Re: More efficient RI checks - take 2 - Mailing list pgsql-hackers

From Stephen Frost
Subject Re: More efficient RI checks - take 2
Date
Msg-id 20200423124046.GD13712@tamriel.snowman.net
Whole thread Raw
In response to Re: More efficient RI checks - take 2  (Robert Haas <robertmhaas@gmail.com>)
List pgsql-hackers
Greetings,

* Robert Haas (robertmhaas@gmail.com) wrote:
> On Wed, Apr 22, 2020 at 6:40 PM Tom Lane <tgl@sss.pgh.pa.us> wrote:
> > But it's not entirely clear to me that we know the best plan for a
> > statement-level RI action with sufficient certainty to go that way.
> > Is it really the case that the plan would not vary based on how
> > many tuples there are to check, for example?  If we *do* know
> > exactly what should happen, I'd tend to lean towards Andres'
> > idea that we shouldn't be using the executor at all, but just
> > hard-wiring stuff at the level of "do these table scans".
>
> Well, I guess I'd naively think we want an index scan on a plain
> table. It is barely possible that in some corner case a sequential
> scan would be faster, but could it be enough faster to save the cost
> of planning? I doubt it, but I just work here.
>
> On a partitioning hierarchy we want to figure out which partition is
> relevant for the value we're trying to find, and then scan that one.
>
> I'm not sure there are any other cases. We have to have a UNIQUE
> constraint or we can't be referencing this target table. So it can't
> be a plain inheritance hierarchy, nor (I think) a foreign table.

In the cases where we have a UNIQUE constraint, and therefore a clear
index to use, I tend to agree that we should just be getting to it and
avoiding the planner/executor, as Andres suggest.
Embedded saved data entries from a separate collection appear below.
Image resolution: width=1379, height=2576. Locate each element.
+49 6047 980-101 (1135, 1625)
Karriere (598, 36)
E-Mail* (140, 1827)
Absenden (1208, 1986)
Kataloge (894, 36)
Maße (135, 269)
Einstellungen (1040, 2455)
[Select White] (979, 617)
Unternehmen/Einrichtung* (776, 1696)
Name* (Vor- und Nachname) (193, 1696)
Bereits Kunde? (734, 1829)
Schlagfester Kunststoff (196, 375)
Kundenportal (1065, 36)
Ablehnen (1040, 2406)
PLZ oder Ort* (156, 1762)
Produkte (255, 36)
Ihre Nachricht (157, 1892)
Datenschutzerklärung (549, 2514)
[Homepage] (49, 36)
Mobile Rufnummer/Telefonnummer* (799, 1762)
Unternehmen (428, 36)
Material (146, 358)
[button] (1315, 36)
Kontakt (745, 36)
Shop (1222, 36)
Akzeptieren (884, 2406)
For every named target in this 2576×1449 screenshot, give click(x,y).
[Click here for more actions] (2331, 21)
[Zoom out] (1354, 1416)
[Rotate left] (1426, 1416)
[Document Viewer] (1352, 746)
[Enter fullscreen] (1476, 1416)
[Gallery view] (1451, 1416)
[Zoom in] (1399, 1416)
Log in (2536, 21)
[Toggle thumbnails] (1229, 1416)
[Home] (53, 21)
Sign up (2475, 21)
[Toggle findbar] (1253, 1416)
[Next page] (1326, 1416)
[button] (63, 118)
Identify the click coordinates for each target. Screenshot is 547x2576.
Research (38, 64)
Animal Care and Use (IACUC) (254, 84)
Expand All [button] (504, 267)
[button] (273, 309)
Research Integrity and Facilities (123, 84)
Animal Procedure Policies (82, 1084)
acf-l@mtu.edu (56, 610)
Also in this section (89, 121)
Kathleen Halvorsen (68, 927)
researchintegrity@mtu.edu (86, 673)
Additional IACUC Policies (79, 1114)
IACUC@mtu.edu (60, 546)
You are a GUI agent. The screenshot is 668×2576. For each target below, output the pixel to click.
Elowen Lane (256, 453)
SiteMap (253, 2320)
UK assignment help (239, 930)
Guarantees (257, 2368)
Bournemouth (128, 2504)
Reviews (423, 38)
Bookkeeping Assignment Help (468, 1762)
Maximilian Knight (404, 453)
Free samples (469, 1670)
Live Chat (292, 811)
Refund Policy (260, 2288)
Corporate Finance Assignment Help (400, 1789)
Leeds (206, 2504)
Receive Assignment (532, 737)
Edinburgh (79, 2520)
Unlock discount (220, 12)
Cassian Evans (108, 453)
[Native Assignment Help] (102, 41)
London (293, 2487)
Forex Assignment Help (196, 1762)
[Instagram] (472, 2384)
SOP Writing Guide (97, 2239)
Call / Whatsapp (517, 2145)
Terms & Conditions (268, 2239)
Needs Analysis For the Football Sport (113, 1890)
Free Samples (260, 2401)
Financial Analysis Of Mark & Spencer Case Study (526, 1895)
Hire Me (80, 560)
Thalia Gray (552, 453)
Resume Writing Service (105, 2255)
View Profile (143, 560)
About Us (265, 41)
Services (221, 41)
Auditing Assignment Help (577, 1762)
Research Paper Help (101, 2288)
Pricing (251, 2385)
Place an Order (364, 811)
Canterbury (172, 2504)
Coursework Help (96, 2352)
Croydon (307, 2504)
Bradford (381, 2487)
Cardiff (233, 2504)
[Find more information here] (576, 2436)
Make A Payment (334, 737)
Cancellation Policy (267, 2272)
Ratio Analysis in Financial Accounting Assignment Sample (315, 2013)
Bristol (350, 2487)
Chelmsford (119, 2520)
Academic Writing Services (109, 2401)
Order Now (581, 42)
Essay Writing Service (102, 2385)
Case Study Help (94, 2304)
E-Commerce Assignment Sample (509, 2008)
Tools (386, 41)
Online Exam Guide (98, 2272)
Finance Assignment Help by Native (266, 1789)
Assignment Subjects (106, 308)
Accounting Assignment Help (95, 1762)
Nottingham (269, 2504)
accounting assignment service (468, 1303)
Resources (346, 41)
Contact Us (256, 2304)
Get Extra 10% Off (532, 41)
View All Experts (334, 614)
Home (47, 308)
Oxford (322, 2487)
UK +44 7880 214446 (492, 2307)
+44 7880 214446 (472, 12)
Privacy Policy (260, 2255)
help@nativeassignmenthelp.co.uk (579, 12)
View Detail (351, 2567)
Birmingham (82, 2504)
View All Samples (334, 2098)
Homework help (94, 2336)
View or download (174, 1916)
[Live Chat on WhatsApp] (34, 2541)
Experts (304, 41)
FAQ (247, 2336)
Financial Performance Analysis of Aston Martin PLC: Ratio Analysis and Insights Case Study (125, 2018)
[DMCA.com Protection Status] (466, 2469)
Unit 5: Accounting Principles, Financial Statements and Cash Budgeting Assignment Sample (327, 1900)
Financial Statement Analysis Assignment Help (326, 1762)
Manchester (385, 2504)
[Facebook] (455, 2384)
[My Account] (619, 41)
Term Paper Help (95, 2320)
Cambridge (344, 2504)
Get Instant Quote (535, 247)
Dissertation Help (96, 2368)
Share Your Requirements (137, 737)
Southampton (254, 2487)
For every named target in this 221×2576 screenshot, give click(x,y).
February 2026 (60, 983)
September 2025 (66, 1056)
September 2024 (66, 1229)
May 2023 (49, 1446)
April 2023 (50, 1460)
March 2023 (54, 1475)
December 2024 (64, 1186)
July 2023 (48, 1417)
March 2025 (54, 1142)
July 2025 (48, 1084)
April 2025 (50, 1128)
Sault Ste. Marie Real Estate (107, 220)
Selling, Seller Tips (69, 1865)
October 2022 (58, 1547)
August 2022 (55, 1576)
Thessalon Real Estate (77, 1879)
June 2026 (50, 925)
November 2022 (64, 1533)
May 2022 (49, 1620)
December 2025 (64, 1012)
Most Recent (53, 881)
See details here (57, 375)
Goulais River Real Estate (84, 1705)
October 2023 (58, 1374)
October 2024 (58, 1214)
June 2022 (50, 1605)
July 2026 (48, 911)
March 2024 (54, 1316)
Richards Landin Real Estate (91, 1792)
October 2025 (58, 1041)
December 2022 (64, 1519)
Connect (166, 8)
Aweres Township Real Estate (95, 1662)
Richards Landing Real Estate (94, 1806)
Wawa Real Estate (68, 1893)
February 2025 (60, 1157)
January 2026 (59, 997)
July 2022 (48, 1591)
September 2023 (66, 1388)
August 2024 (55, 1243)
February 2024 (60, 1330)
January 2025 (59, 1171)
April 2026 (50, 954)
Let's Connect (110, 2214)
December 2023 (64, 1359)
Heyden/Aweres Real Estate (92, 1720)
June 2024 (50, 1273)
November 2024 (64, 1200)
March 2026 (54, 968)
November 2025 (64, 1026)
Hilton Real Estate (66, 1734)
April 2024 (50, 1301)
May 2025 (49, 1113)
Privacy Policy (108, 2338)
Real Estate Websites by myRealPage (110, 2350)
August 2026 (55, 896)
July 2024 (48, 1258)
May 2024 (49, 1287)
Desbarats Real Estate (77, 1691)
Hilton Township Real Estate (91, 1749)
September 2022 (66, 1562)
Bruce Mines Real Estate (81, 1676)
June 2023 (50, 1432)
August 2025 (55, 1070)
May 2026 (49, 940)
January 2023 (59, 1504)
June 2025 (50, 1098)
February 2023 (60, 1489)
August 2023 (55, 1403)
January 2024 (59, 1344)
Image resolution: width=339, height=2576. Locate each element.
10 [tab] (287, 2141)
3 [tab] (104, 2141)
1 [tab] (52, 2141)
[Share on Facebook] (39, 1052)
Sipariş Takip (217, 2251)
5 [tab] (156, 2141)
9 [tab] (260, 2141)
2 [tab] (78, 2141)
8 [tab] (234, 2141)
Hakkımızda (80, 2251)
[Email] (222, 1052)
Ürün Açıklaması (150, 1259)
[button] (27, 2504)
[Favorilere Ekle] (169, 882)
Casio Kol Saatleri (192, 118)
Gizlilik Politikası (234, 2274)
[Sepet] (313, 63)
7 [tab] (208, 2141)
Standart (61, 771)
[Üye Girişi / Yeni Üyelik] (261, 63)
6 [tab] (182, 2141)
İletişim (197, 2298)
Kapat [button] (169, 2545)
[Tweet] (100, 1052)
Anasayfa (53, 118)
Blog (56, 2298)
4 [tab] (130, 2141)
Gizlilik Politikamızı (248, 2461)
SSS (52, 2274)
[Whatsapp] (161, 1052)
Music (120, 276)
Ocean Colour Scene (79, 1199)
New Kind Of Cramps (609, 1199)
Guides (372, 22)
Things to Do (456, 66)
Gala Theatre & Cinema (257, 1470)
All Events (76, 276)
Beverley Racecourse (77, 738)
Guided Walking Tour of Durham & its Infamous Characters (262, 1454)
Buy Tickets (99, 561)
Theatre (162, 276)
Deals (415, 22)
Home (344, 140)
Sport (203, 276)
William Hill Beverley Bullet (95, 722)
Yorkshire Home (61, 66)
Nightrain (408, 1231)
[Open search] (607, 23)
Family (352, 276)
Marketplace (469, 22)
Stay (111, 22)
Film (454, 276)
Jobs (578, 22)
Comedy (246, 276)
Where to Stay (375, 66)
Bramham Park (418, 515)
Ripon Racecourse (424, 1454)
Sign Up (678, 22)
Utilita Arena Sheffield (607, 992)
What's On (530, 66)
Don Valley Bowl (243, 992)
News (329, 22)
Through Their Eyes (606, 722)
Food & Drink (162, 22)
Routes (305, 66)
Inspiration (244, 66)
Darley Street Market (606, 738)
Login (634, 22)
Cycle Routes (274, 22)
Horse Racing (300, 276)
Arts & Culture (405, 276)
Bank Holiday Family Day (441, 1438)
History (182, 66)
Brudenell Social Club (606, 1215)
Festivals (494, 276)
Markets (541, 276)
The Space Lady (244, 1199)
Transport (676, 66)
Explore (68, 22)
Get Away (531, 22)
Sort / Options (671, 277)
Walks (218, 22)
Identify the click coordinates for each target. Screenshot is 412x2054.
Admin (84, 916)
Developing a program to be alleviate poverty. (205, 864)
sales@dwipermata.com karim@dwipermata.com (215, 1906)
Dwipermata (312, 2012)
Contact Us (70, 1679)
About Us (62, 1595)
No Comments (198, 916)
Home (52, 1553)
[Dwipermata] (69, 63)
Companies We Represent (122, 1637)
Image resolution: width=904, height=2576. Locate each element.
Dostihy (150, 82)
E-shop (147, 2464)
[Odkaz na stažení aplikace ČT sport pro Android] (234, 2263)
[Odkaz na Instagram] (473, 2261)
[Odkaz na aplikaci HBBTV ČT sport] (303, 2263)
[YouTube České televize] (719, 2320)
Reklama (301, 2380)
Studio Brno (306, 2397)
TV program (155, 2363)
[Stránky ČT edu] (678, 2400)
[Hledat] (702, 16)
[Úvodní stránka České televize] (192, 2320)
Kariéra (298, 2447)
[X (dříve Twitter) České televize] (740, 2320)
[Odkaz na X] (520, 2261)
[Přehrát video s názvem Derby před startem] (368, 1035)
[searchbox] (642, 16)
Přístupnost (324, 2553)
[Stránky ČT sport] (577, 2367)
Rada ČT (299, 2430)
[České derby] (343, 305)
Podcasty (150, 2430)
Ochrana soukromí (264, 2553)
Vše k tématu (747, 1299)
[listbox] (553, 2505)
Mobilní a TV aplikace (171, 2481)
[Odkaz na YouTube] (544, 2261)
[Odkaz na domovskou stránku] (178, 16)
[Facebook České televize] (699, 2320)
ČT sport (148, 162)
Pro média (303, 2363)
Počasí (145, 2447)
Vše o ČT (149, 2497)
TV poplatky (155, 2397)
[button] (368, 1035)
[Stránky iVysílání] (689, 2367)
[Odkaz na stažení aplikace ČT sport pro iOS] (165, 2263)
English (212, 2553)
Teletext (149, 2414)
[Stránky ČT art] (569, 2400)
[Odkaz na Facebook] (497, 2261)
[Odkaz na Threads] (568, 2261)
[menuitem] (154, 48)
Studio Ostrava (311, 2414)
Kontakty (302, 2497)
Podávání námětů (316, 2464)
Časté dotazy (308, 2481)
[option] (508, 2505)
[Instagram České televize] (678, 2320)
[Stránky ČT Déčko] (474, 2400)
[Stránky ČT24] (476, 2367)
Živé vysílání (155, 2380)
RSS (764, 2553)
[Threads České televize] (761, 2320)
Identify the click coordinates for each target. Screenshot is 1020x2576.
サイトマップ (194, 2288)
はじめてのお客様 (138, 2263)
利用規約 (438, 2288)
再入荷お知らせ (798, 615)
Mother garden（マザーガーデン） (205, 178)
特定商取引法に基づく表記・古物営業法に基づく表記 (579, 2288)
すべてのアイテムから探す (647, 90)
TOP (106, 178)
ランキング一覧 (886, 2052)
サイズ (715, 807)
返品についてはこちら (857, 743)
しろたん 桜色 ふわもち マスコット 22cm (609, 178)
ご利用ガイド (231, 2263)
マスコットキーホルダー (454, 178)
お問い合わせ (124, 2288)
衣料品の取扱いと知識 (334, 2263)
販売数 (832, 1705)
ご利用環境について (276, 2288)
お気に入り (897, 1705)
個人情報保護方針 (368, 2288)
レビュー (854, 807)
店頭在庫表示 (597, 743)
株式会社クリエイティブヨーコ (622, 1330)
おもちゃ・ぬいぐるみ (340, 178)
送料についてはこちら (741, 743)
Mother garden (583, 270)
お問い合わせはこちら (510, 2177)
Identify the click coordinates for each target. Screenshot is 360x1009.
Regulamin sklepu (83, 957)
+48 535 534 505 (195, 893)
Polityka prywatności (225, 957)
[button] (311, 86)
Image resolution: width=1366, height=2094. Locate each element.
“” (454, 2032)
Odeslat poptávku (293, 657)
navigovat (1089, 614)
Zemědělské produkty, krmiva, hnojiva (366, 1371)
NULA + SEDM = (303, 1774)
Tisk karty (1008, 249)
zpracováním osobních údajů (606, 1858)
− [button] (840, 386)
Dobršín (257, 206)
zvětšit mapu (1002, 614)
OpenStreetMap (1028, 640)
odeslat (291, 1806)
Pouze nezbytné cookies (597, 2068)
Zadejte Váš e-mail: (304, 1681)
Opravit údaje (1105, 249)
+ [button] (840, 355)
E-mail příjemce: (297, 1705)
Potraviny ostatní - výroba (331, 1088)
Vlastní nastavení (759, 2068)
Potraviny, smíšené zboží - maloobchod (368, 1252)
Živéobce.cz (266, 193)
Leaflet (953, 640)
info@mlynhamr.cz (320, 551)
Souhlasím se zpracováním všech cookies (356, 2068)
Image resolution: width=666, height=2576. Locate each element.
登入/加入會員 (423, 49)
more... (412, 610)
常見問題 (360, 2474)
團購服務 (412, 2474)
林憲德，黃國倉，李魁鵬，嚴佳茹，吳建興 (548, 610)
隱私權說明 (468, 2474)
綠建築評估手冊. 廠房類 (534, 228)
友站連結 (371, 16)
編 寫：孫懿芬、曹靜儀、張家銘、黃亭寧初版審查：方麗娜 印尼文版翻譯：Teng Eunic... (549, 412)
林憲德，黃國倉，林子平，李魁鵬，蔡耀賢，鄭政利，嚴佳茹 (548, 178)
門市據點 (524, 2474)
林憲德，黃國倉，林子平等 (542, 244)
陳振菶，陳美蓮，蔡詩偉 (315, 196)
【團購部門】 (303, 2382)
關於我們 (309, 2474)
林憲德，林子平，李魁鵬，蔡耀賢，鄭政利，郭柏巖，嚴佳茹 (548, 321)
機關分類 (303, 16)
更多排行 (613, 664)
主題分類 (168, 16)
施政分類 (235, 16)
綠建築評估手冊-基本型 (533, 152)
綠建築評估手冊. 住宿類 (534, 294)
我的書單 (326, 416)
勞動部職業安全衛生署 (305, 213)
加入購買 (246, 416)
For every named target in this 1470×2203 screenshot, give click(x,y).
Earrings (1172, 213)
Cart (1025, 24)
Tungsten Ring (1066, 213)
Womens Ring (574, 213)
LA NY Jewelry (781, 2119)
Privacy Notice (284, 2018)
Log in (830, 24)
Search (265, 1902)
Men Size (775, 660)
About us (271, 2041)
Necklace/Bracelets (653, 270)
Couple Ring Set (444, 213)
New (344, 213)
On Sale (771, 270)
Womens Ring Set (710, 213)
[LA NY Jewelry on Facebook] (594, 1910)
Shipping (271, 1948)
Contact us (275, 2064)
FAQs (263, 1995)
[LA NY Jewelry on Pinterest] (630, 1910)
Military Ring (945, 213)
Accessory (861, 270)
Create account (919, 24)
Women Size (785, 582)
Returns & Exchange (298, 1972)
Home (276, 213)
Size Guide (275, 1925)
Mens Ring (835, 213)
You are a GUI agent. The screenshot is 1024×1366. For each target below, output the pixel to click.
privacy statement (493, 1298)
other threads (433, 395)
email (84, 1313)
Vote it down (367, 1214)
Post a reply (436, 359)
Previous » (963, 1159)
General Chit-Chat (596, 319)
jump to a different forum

I'm not super thrilled about the idea of throwing an ERROR when we
haven't got an index to use though, and we don't require an index on the
referring side, meaning that, with such a change, a DELETE or UPDATE on
the referred table with an ON CASCADE FK will just start throwing
errors.  That's not terribly friendly, even if it's not really best
practice to not have an index to help with those cases.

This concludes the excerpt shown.